READING TEXT:
Now, nearly ten months into the genocide, Sima and Leila have come together to reflect on that conversation. In doing so, they explore the dance community’s aversion to the boycott of dance artists, analyzing what this reluctance says about how dance is depoliticized and exceptionalized in the context of Palestine.

Sima Belmar: Looking back, I’m astonished you gave your talk mere days after October 7.

Leila Mire: I was nervous about that. I thought you were going to ask me to censor it, but instead, you were like, “What kind of slides are we working with?” And I was like, oh… this is a tech question.

Sima: It didn’t occur to me that giving that talk could be risky. Perhaps you can explain what your argument was about?

Leila: I walked through how Israel and the United States use dance as a soft power. I looked at the history of modern dance in relation to Israel’s conception and normalization. I also examined case studies of Israeli dances and choreographers, addressing the appropriation of Palestinian dance. I concluded by explaining BDS and how it might be applied in a dance context.

Sima: After your talk was posted it was accused of misinformation, usually by folks who only heard a 30-second snippet on Instagram.

DATA LISTING:
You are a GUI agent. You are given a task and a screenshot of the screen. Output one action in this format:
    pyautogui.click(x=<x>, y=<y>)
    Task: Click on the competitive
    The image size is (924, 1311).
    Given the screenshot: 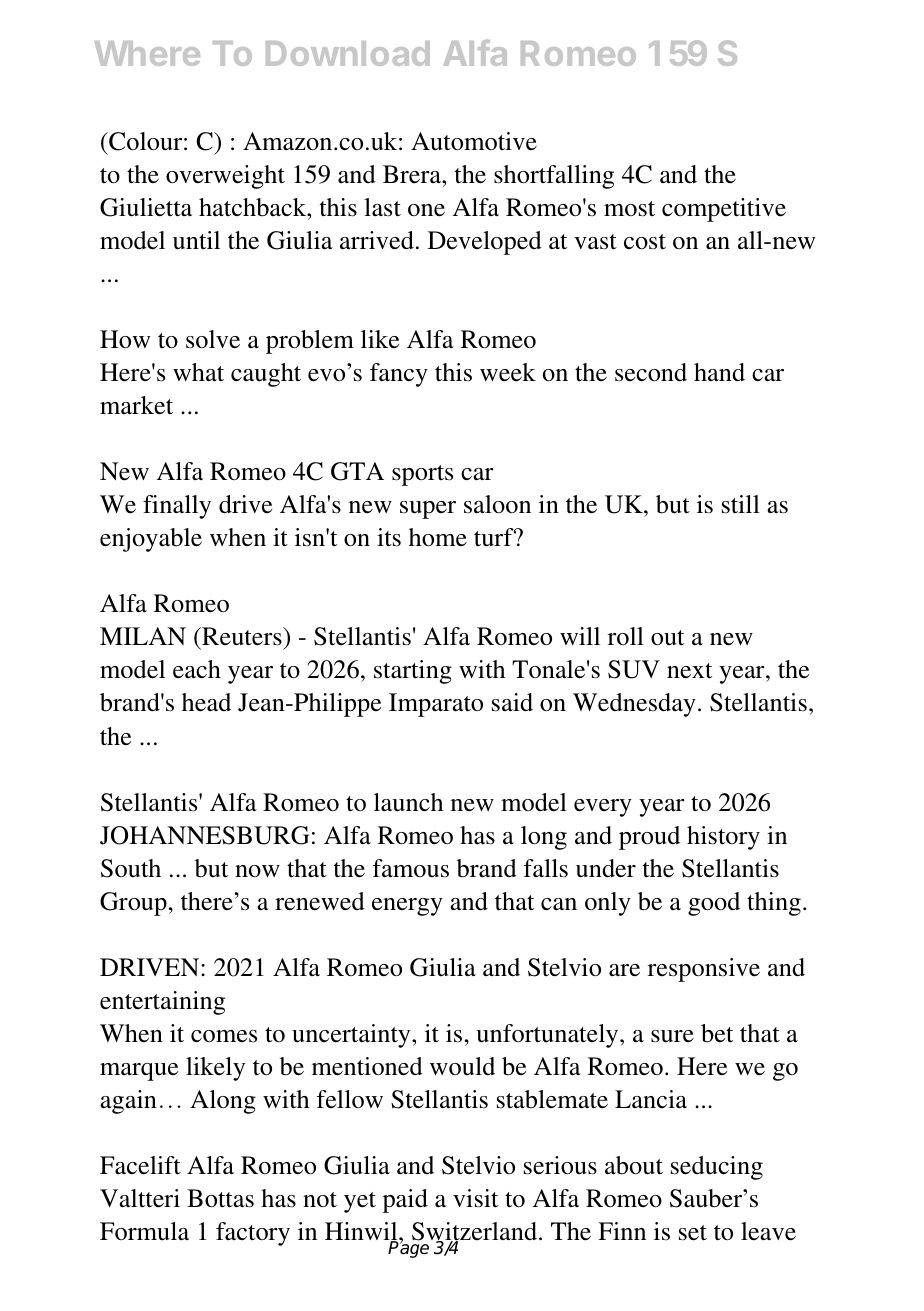 What is the action you would take?
    pyautogui.click(x=724, y=210)
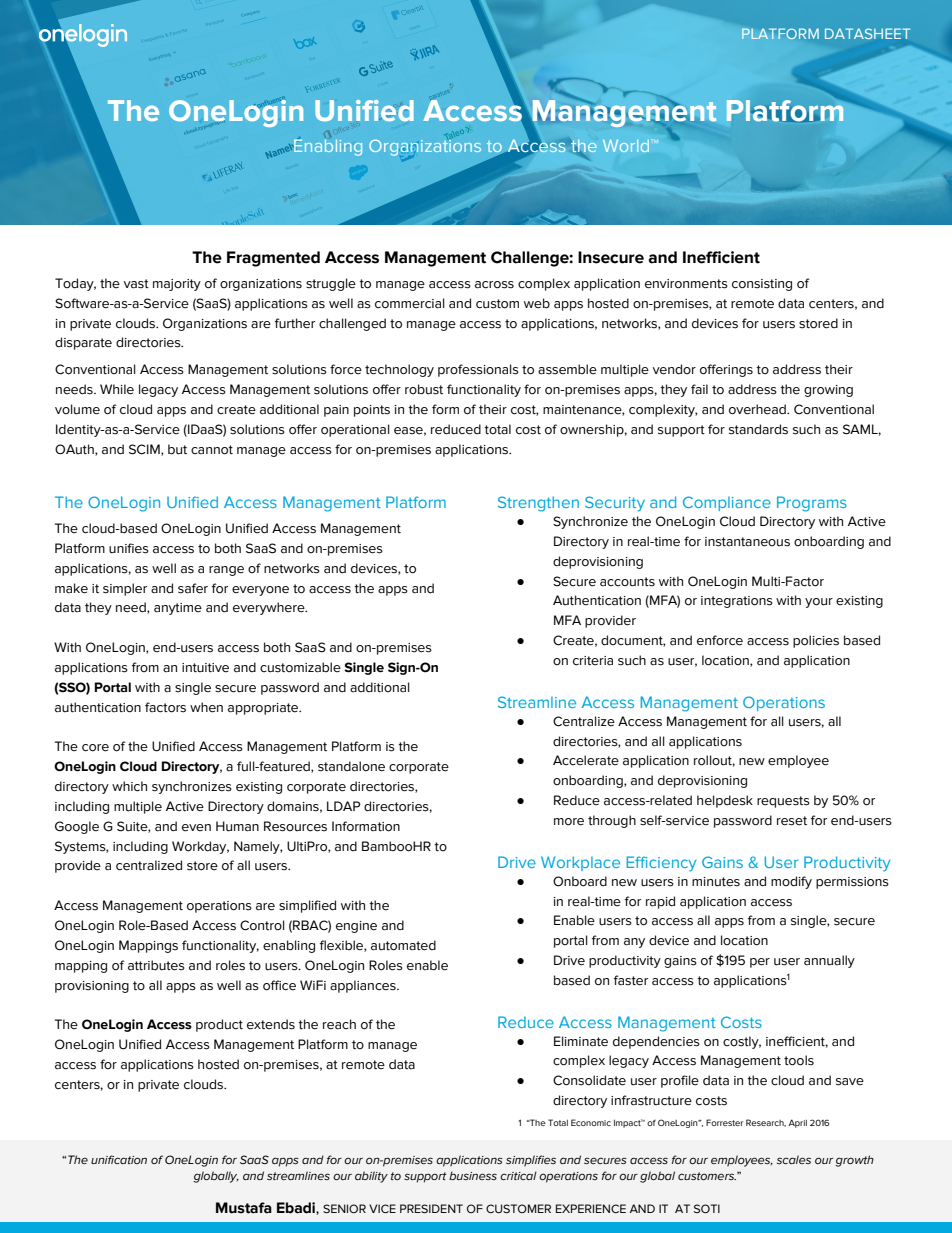 This screenshot has width=952, height=1233. I want to click on standards, so click(758, 429).
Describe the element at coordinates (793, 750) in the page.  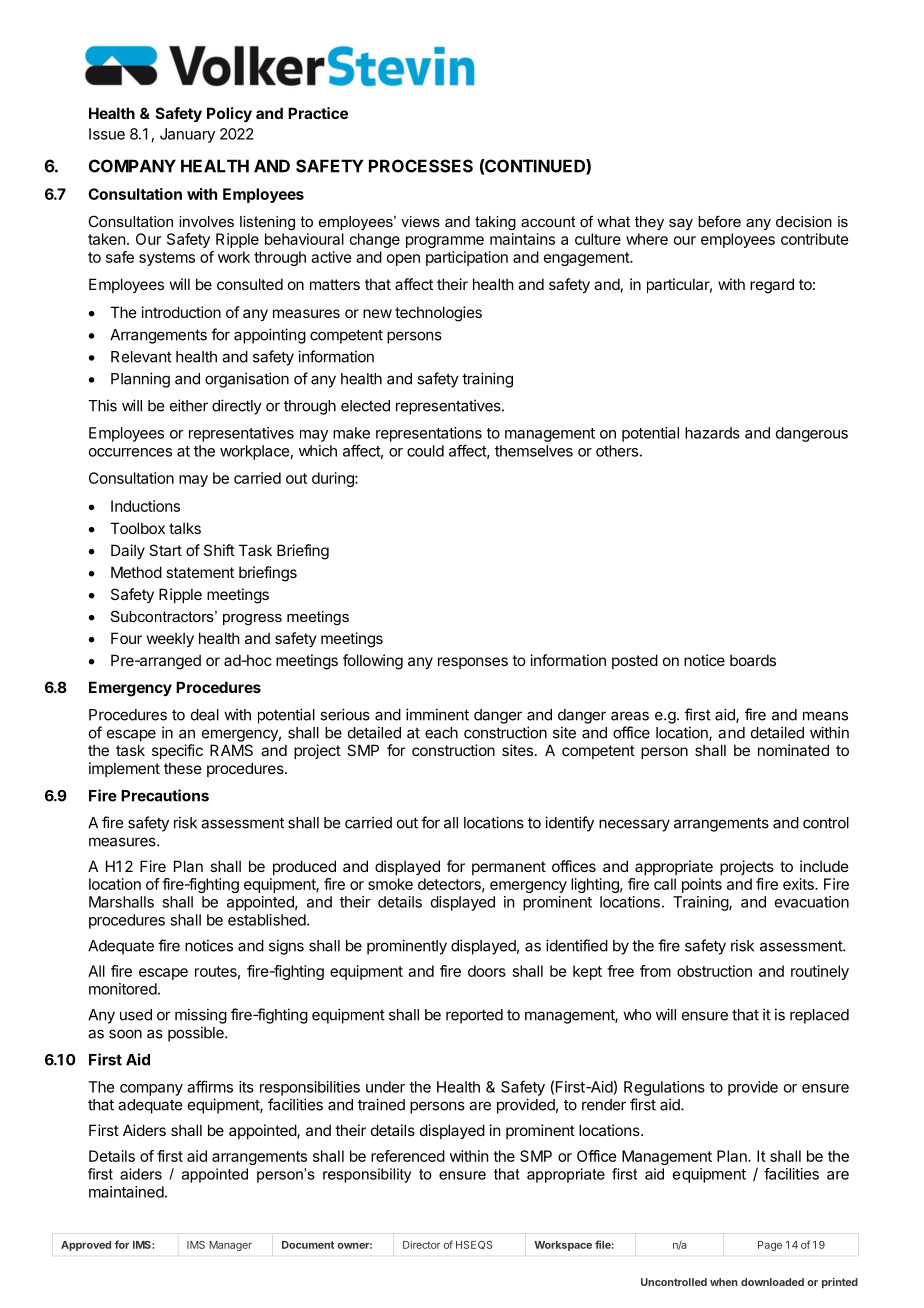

PROMPT 1:
Answer these questions from the dialogue on dance and boycott:
(a) How far into the genocide do Sima and Leila come together to reflect?
(b) What did Leila expect Sima to ask her to do with her talk?
(c) According to Sima, who usually accused the posted talk of misinformation?
PROMPT 2:
Take the dialogue on dance and boycott further, picking up after Sima's remark about the 30-second Instagram snippet.

TASK ANSWER 1:
(a) Nearly ten months.
(b) Censor it.
(c) Folks who only heard a 30-second snippet on Instagram.

TASK ANSWER 2:
Leila: Yeah, I’ve gotten used to that. Strangers presume I don’t know what I’m talking about, as if this isn’t the culmination of my work and experiences. They also don’t know how thorough I am. I screenshot everything before facts are erased. I’m a junior scholar, and I make $34,000 a year, yet famous choreographers and senior scholars can’t wait to drag my name through the mud, claiming that I do this out of personal vendettas or for career mobility. I don’t care to engage with that narcissism. I have already lost multiple jobs because of my support for Palestine. That’s not why I do this. I do this because it’s what’s right and because if I love dance, it’s my responsibility to criticize it.

Sima: Well, certainly there is tremendous resistance to critiquing Israeli dance or choreographers like Ohad Naharin (and Batsheva), not only from Zionists (Jewish or otherwise) who equate anti-Israel rhetoric with antisemitism, but also from dance folks across the US who feel like dance, especially modern dance, should never be criticized at all because of its perceived second class citizenship among the arts and its very real lack of funding here. So, many are loath to call out bad Israeli actors for fear of being perceived as antisemitic, or “bad choreographies” for fear of kicking an art form when it’s down.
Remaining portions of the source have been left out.